Work to do:
Rewrite the rows from the start through the line containing "Home (14, 110)", replacing "Noticias" with "Actualidad" and keeping everything else the same.

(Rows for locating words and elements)
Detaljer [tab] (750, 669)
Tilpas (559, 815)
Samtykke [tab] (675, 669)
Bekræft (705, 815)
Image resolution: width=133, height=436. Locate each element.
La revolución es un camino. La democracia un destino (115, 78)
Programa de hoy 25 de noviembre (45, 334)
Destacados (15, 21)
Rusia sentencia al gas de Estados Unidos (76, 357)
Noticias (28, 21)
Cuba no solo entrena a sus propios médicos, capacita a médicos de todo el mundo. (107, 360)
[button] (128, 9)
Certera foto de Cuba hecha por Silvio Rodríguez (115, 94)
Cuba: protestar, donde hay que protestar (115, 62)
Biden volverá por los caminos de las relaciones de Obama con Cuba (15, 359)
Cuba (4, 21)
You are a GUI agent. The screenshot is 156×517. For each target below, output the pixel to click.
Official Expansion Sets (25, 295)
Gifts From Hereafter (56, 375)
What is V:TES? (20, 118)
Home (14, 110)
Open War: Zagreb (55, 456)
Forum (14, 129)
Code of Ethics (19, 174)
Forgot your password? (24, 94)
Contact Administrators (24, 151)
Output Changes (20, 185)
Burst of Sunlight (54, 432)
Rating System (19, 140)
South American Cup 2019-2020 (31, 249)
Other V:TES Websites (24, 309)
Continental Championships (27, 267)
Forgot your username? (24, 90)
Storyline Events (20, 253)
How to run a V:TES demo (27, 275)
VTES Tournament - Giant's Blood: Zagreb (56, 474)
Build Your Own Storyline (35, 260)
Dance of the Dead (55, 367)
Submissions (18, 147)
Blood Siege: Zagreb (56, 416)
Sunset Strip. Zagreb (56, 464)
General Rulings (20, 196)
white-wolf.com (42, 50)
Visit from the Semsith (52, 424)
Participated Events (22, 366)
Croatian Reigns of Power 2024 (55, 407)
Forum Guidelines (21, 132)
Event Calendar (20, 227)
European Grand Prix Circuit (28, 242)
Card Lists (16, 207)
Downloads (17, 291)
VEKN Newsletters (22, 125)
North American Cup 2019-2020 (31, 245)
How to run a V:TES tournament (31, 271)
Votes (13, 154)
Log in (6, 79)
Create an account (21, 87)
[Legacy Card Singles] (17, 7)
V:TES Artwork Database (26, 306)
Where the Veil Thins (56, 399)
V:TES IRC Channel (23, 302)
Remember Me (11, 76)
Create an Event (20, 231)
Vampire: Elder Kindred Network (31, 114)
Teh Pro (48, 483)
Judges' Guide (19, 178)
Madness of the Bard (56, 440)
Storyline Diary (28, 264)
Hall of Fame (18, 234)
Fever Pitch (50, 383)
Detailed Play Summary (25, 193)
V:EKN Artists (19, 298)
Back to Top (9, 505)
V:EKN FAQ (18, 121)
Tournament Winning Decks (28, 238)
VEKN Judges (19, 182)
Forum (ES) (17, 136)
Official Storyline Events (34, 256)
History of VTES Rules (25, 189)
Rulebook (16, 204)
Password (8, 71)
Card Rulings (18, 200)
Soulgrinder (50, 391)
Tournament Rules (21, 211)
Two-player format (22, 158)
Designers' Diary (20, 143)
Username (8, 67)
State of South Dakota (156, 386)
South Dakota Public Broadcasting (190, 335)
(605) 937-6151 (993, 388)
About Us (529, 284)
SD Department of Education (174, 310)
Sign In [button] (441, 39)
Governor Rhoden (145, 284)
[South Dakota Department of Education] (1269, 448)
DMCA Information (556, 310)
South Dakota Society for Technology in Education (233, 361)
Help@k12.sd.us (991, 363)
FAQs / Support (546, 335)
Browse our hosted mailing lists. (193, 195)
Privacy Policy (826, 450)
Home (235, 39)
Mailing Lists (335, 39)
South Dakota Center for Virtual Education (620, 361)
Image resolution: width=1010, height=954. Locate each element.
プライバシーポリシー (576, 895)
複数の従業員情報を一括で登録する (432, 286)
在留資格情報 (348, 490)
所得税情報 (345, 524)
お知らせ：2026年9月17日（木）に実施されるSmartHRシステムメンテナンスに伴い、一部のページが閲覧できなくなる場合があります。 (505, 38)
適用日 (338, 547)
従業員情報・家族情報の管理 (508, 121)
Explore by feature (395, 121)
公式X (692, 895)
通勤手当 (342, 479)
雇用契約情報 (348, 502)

Answer to this task:
Detaljer [tab] (750, 669)
Tilpas (559, 815)
Samtykke [tab] (675, 669)
Bekræft (705, 815)
Image resolution: width=133, height=436. Locate each element.
La revolución es un camino. La democracia un destino (115, 78)
Programa de hoy 25 de noviembre (45, 334)
Destacados (15, 21)
Rusia sentencia al gas de Estados Unidos (76, 357)
Actualidad (28, 21)
Cuba no solo entrena a sus propios médicos, capacita a médicos de todo el mundo. (107, 360)
[button] (128, 9)
Certera foto de Cuba hecha por Silvio Rodríguez (115, 94)
Cuba: protestar, donde hay que protestar (115, 62)
Biden volverá por los caminos de las relaciones de Obama con Cuba (15, 359)
Cuba (4, 21)
You are a GUI agent. The screenshot is 156×517. For each target below, output the pixel to click.
Official Expansion Sets (25, 295)
Gifts From Hereafter (56, 375)
What is V:TES? (20, 118)
Home (14, 110)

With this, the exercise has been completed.